Within film there is an expression among scriptwriters saying: ”Don’t tell, show”. This means that you should avoid telling what a character is feeling; instead you should find ways to express it by showing the feelings, not to make the audience disassociate with the film. Within video games there are no such advices, but it certainly would need to develop its own version of this expression.
The video games Red Dead Redemption and Assassin’s Creed II are both games with extensive background stories that has to be communicated to the player, and while playing the game these stories unfolds and clues are exposed to the player. In Red Dead Redemption you are playing a cowboy that is a troublemaker that search retribution, while Assassin’s Creed has a guy that travels through some kind of time machine to search for his ancestors in Florence, and later on search revenge as an assassin. And for some reason I associated better with the assassin than the cowboy and why was that?

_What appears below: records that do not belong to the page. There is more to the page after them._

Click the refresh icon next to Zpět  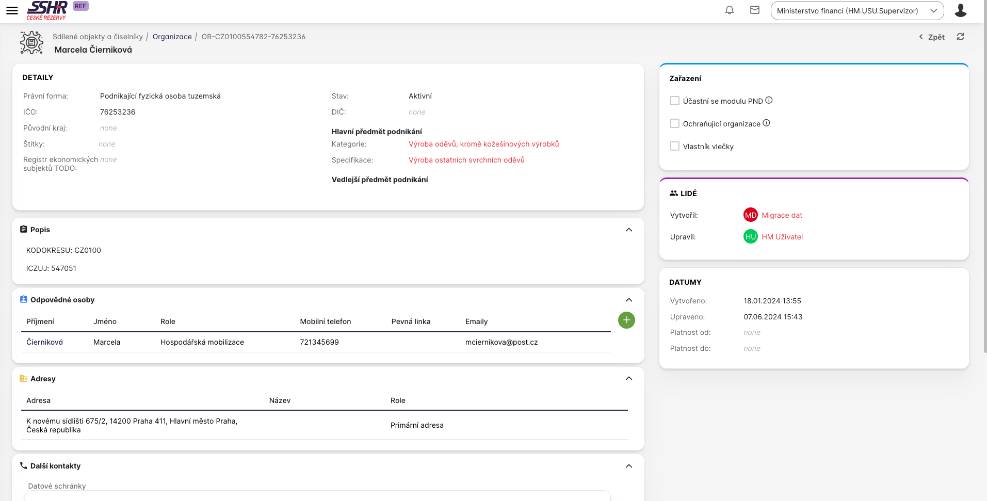pyautogui.click(x=960, y=37)
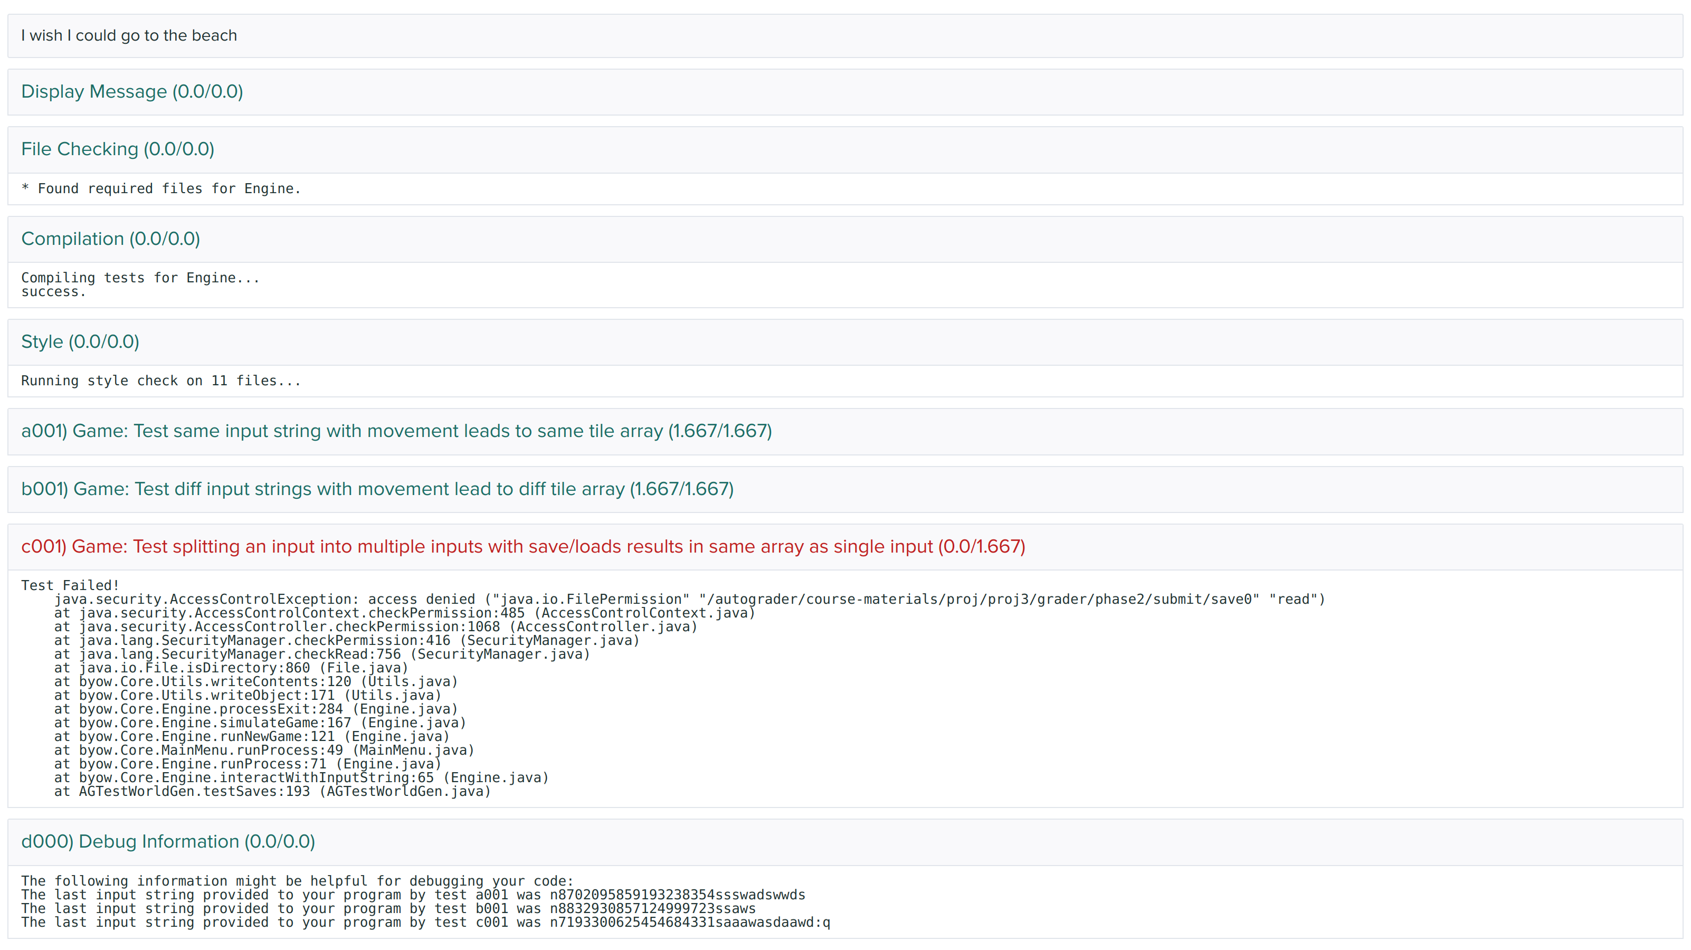
Task: Click the 'Test Failed!' text
Action: coord(70,585)
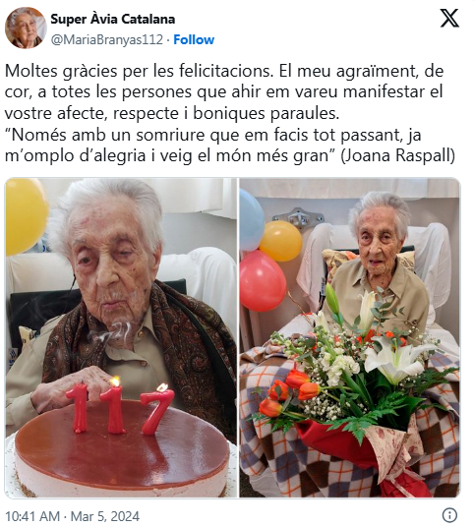Click the line starting "Moltes gràcies per les felicitacions"

[x=224, y=71]
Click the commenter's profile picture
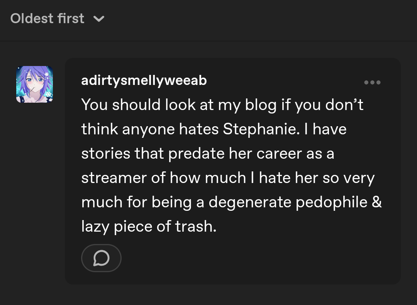The image size is (417, 305). click(x=35, y=84)
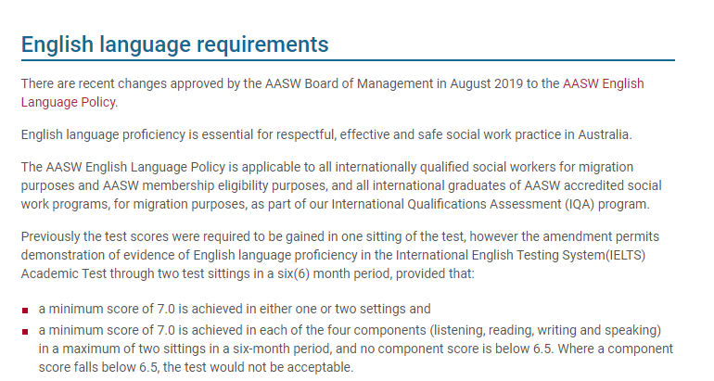Viewport: 714px width, 381px height.
Task: Click the 'English language requirements' heading
Action: [x=174, y=44]
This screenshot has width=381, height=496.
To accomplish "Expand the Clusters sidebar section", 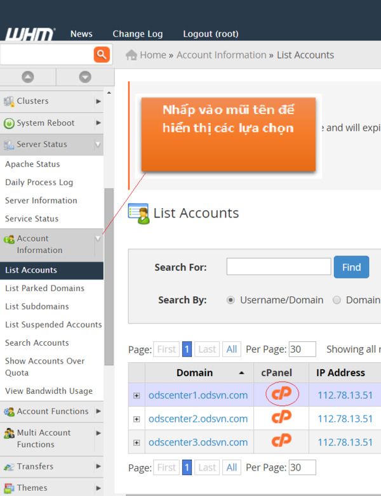I will (x=98, y=101).
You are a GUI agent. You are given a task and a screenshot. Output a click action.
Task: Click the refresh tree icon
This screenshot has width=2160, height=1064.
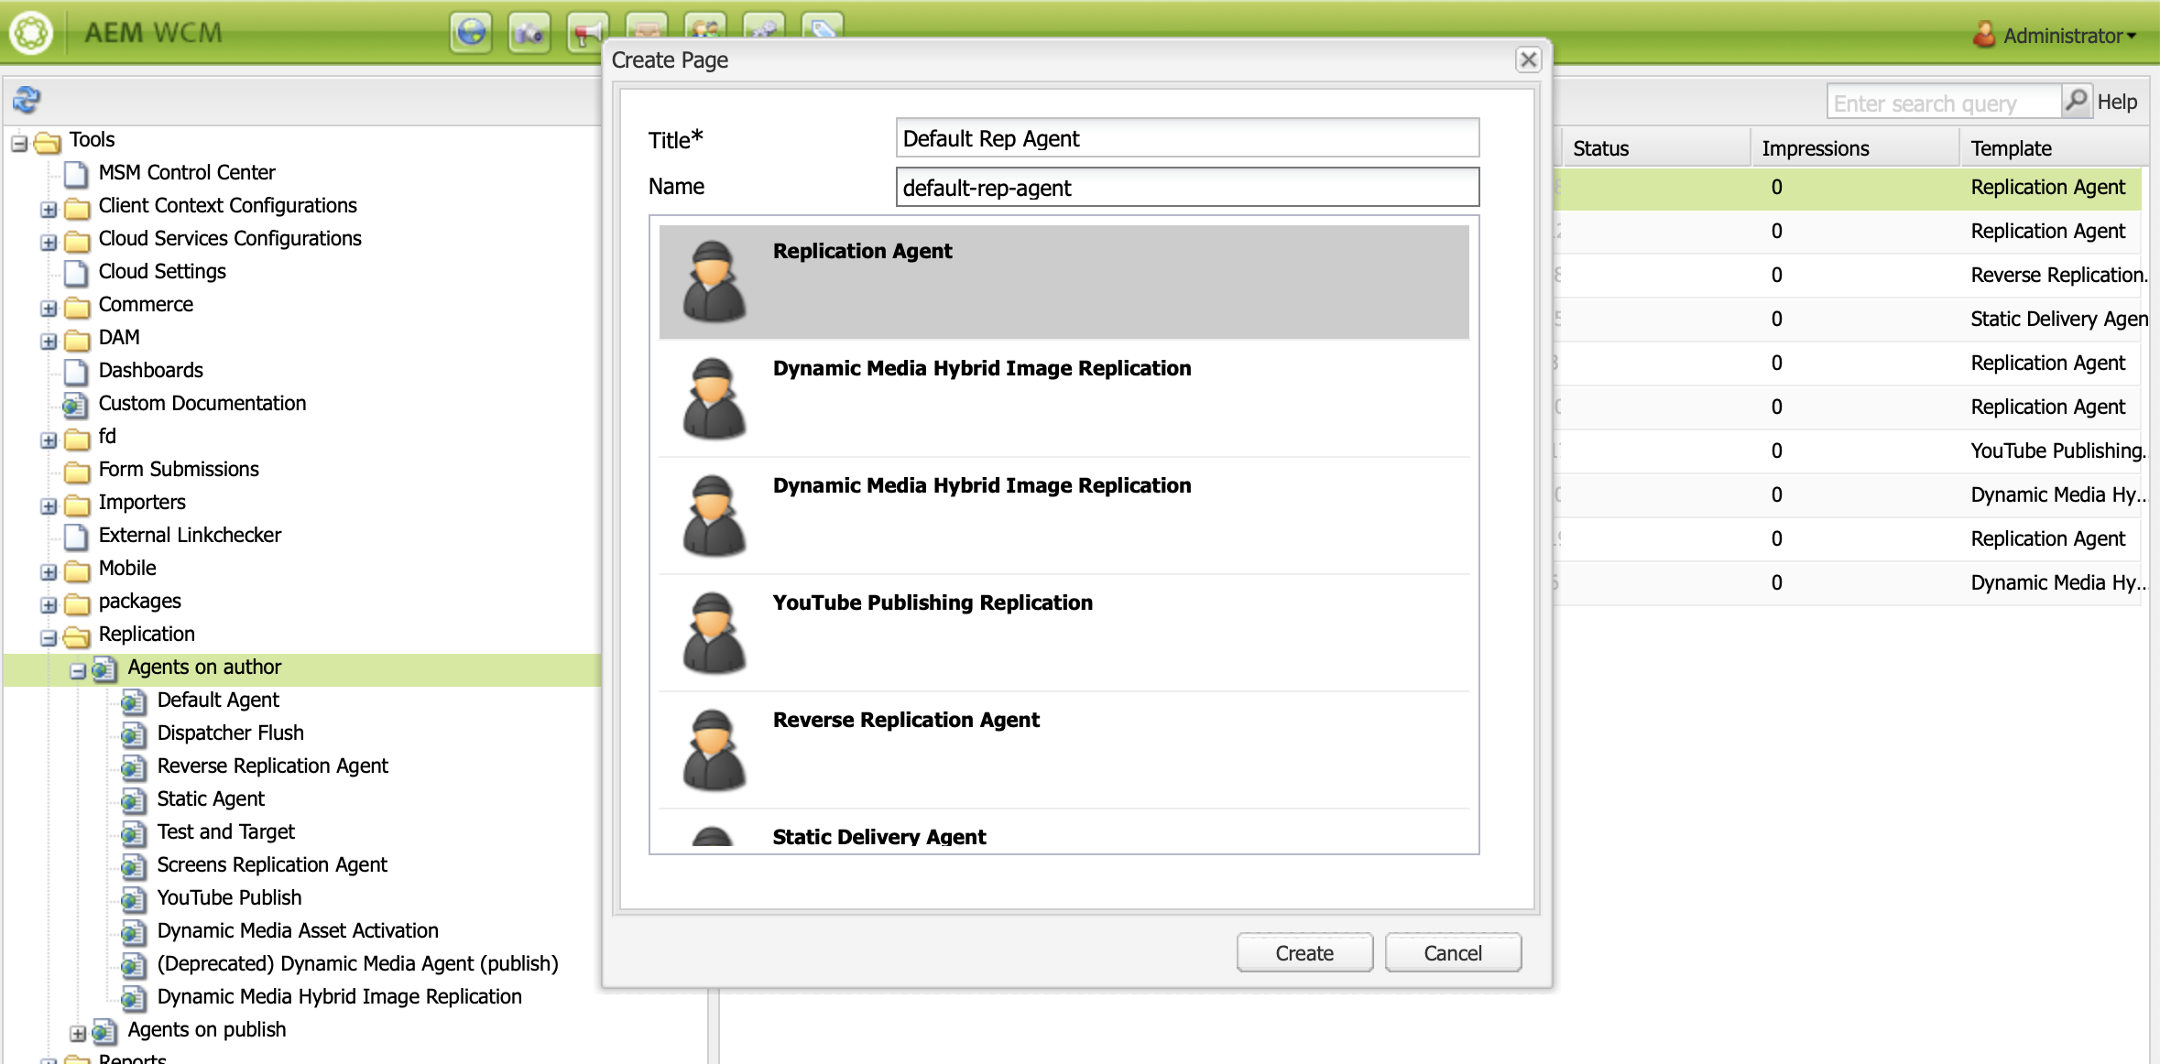(26, 100)
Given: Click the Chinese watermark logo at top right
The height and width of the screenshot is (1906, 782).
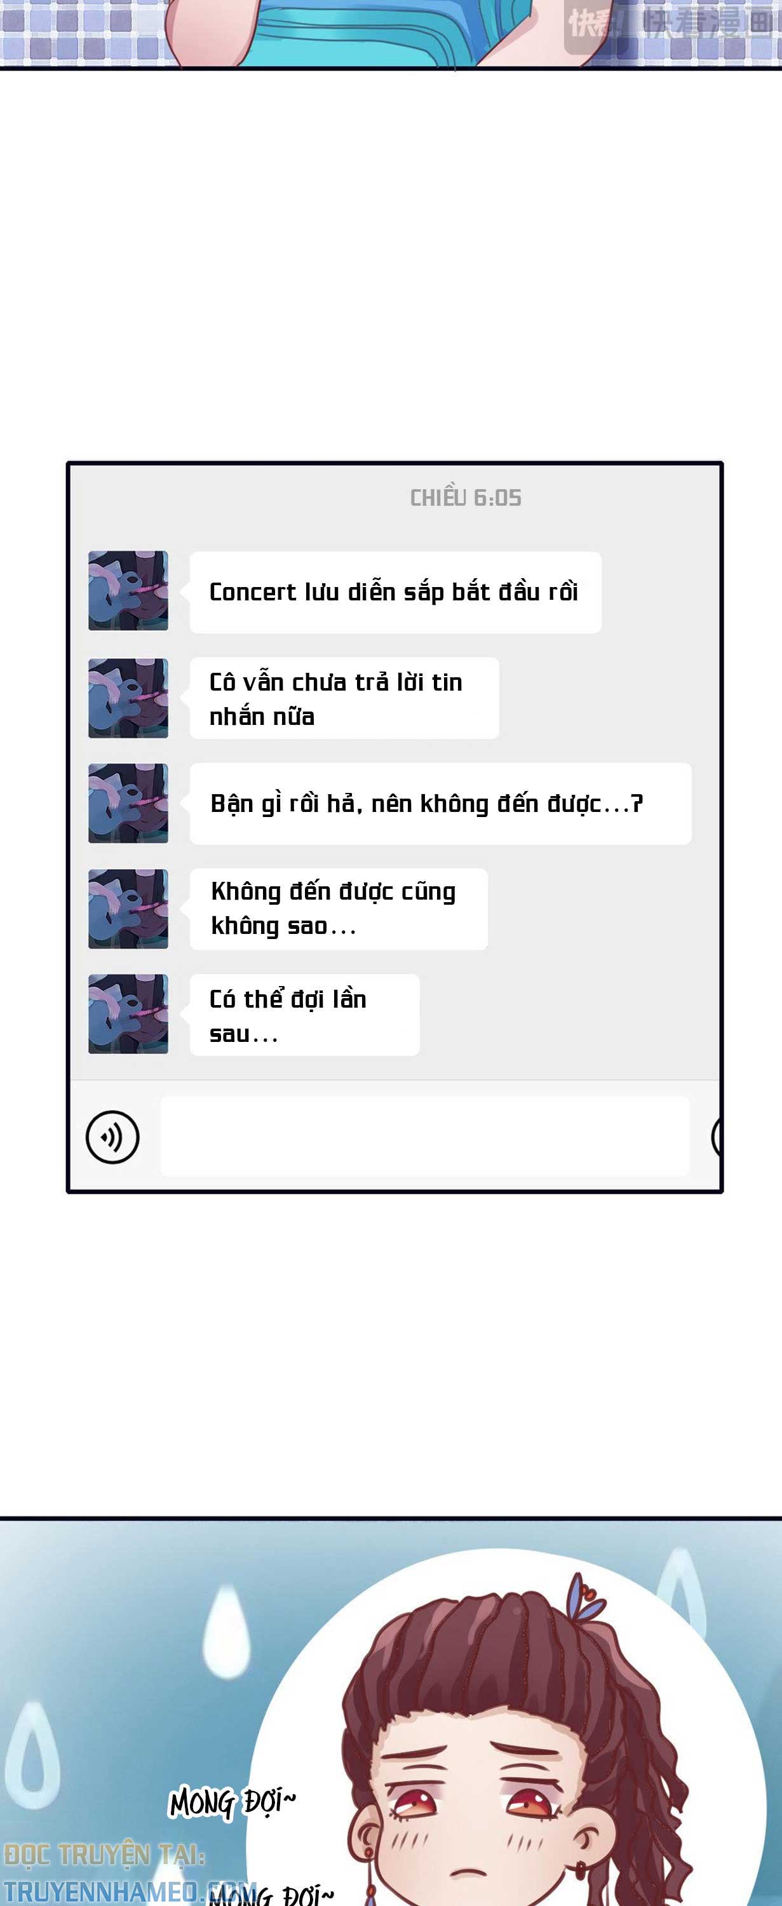Looking at the screenshot, I should click(670, 24).
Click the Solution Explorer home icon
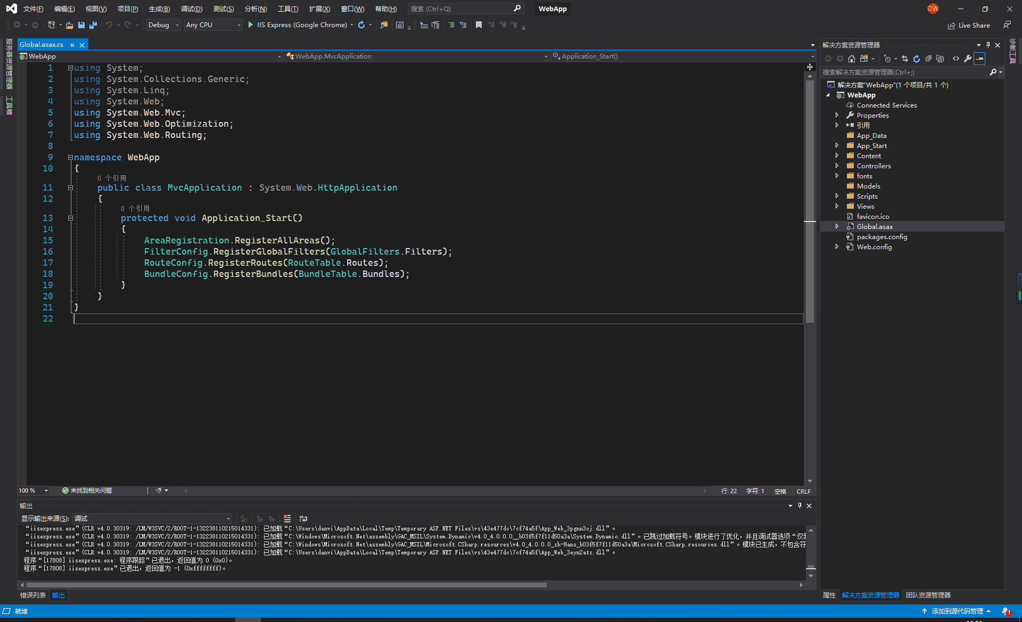 click(x=852, y=59)
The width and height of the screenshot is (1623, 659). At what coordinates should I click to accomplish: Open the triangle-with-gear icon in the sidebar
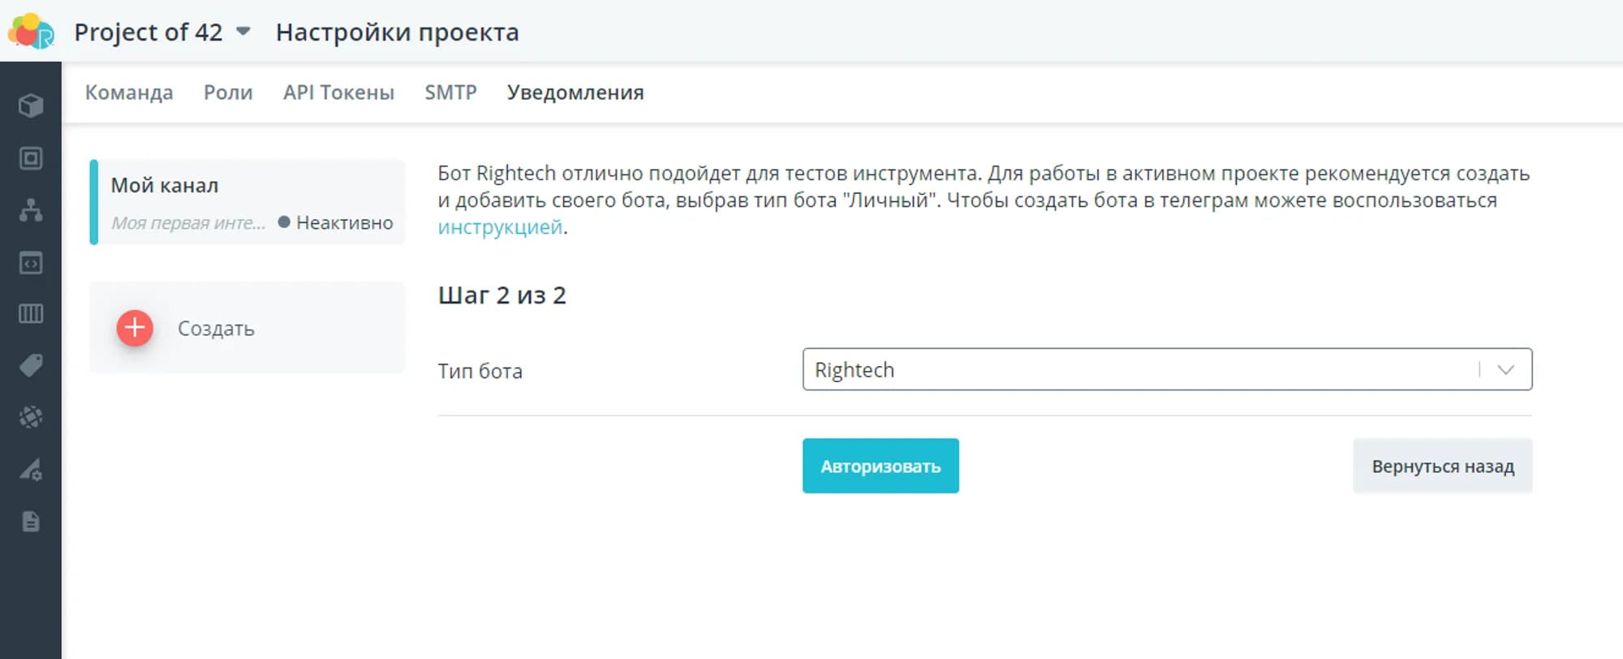point(31,470)
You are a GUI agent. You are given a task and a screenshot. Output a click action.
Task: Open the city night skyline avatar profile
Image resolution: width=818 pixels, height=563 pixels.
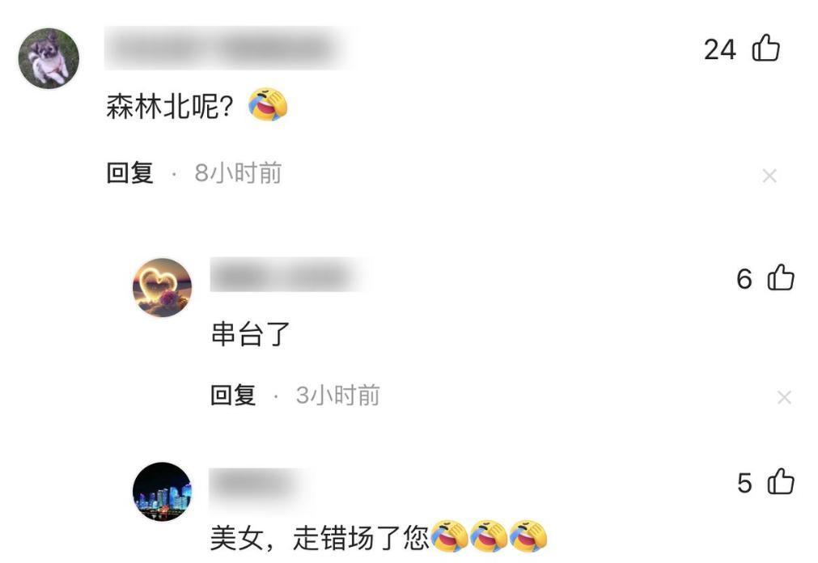pos(163,492)
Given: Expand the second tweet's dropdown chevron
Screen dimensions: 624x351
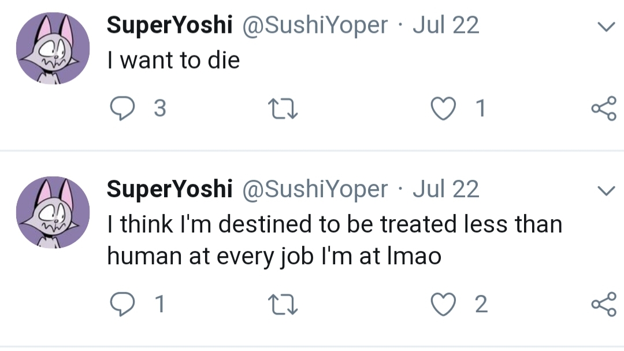Looking at the screenshot, I should pos(605,190).
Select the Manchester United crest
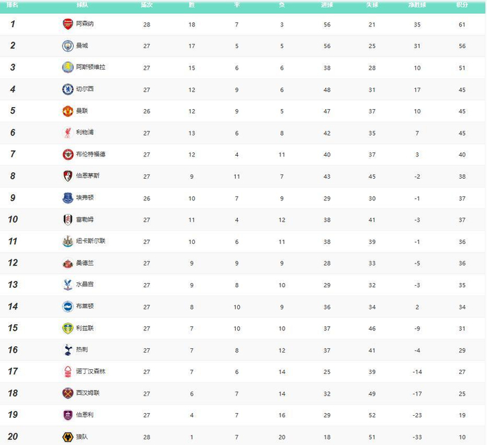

Sitting down in front of Red Dead Redemption for the first time I was excited to become a cowboy. But first I had to sit through a cut-scene where I was taken on a train to a city. As soon the control was given to me a text was chucked up my face saying: “Go to the saloon”. Why on earth did I want to go to the saloon? I wanted to explore the city. When I came to the saloon there was a man with the name Jake saying: “Are you mister Marston?” and my character replied “Yes” and then Jake told me that he had the horses ready and we ran out in to the desert. In that moment Red Dead Redemption just became one of these games with a story that forced me to do things in a certain way to be able to complete it. No matter how big the world was I felt trapped! So what went wrong?
In Assassin’s Creed it was the same thing, a story had to be triggered by my interactions in a certain (linear) order. Both Red Dead Redemption and Assassin’s Creed had a similar start on their adventures but, unlike Red Dead Redemption, I did not feel trapped in Assassin’s Creed! Why was that? The biggest difference was that there were no signs chucked up in my face telling me what to do. Instead I was lead into the story by a non-static cut-scene where I could interact with other characters that explained to me why I was interesting for them and why they needed me. There were several clues surrounded my character but these were, unlikely to Red Dead Redemption, not planned on top of my head by my own character.
There are several examples of this in games where developers succeed or not to present clues and unfold stories in a video game but the most important is to involve the player otherwise the game will only become a matter of handling the controls. So the advice is “Don’t show, involve”.